→ TASK
Copy out the records below word for word, from their first line through the line that contains "Jen nezbytné (702, 1345)", with both of those lines included.

::::::::::

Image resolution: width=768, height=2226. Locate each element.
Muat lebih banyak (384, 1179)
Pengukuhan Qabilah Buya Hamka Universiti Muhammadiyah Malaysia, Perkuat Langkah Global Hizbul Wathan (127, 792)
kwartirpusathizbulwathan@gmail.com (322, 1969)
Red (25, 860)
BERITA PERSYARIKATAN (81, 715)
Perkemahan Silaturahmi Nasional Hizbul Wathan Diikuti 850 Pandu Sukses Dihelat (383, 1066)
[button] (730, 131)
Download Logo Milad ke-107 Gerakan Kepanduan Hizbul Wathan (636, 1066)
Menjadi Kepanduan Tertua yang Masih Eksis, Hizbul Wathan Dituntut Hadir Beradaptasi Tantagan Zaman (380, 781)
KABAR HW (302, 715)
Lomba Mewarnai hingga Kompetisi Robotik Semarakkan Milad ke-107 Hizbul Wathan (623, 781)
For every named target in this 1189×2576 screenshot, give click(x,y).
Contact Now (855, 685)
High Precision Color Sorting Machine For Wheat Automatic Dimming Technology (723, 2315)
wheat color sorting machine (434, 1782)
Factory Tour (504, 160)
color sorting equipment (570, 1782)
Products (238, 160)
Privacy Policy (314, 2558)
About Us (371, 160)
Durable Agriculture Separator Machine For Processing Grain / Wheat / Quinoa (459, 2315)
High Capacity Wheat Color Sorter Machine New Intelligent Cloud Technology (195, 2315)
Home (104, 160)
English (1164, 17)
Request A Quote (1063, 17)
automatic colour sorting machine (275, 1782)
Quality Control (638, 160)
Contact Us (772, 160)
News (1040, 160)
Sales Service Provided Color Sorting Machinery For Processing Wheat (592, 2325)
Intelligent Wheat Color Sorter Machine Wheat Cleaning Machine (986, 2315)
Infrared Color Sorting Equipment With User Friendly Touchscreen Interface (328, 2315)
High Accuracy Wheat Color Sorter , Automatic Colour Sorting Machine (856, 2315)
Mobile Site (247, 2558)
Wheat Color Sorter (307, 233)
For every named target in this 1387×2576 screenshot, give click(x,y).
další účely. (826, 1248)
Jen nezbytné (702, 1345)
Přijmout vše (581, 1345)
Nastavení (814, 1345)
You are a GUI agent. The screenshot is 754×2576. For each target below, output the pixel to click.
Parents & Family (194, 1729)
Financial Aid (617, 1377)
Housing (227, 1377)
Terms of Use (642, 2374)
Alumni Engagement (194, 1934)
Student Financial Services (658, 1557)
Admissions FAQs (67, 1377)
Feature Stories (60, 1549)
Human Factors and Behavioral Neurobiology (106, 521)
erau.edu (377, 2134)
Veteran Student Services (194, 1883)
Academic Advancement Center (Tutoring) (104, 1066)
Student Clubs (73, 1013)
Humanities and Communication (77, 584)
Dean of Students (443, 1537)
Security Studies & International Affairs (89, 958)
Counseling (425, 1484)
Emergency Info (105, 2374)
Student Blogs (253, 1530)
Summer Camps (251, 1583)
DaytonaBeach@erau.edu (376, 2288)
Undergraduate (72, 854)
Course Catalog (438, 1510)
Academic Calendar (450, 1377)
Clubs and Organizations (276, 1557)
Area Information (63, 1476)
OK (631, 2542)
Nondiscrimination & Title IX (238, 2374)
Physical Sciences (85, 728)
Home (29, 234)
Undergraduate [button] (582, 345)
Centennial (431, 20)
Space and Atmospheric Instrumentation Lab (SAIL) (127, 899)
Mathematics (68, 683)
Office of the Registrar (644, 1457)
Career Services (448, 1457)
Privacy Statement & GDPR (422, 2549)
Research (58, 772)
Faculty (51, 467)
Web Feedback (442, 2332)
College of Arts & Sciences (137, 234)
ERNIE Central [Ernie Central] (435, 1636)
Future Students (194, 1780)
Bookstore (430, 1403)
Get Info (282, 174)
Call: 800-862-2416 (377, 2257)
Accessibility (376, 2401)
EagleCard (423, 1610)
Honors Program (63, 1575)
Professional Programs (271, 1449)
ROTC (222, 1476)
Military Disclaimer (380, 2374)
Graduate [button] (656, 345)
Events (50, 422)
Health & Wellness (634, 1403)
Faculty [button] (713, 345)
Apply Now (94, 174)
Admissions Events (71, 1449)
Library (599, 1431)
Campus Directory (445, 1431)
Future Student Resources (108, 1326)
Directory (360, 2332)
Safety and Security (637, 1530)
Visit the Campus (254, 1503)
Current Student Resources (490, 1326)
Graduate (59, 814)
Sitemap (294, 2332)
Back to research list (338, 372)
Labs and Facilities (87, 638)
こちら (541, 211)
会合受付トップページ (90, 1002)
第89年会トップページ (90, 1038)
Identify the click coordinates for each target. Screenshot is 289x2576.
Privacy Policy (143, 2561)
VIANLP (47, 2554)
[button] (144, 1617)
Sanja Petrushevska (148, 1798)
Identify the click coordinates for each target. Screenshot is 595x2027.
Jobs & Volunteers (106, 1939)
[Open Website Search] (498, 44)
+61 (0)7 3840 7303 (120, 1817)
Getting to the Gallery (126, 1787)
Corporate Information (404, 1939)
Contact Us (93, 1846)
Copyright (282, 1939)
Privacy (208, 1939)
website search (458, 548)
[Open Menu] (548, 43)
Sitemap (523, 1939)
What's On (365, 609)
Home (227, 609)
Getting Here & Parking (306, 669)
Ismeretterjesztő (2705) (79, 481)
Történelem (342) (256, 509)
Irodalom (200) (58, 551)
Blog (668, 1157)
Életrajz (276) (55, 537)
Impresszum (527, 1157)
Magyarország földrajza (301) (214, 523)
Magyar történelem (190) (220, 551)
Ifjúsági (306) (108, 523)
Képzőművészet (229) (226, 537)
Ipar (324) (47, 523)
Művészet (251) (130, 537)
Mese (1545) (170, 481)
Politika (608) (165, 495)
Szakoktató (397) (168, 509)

::::::::::

→ ANSWER IN FULL
Image resolution: width=768, height=2226. Locate each element.
Muat lebih banyak (384, 1179)
Pengukuhan Qabilah Buya Hamka Universiti Muhammadiyah Malaysia, Perkuat Langkah Global Hizbul Wathan (127, 792)
kwartirpusathizbulwathan@gmail.com (322, 1969)
Red (25, 860)
BERITA PERSYARIKATAN (81, 715)
Perkemahan Silaturahmi Nasional Hizbul Wathan Diikuti 850 Pandu Sukses Dihelat (383, 1066)
[button] (730, 131)
Download Logo Milad ke-107 Gerakan Kepanduan Hizbul Wathan (636, 1066)
Menjadi Kepanduan Tertua yang Masih Eksis, Hizbul Wathan Dituntut Hadir Beradaptasi Tantagan Zaman (380, 781)
KABAR HW (302, 715)
Lomba Mewarnai hingga Kompetisi Robotik Semarakkan Milad ke-107 Hizbul Wathan (623, 781)
For every named target in this 1189×2576 screenshot, give click(x,y).
Contact Now (855, 685)
High Precision Color Sorting Machine For Wheat Automatic Dimming Technology (723, 2315)
wheat color sorting machine (434, 1782)
Factory Tour (504, 160)
color sorting equipment (570, 1782)
Products (238, 160)
Privacy Policy (314, 2558)
About Us (371, 160)
Durable Agriculture Separator Machine For Processing Grain / Wheat / Quinoa (459, 2315)
High Capacity Wheat Color Sorter Machine New Intelligent Cloud Technology (195, 2315)
Home (104, 160)
English (1164, 17)
Request A Quote (1063, 17)
automatic colour sorting machine (275, 1782)
Quality Control (638, 160)
Contact Us (772, 160)
News (1040, 160)
Sales Service Provided Color Sorting Machinery For Processing Wheat (592, 2325)
Intelligent Wheat Color Sorter Machine Wheat Cleaning Machine (986, 2315)
Infrared Color Sorting Equipment With User Friendly Touchscreen Interface (328, 2315)
High Accuracy Wheat Color Sorter , Automatic Colour Sorting Machine (856, 2315)
Mobile Site (247, 2558)
Wheat Color Sorter (307, 233)
For every named target in this 1387×2576 screenshot, give click(x,y).
další účely. (826, 1248)
Jen nezbytné (702, 1345)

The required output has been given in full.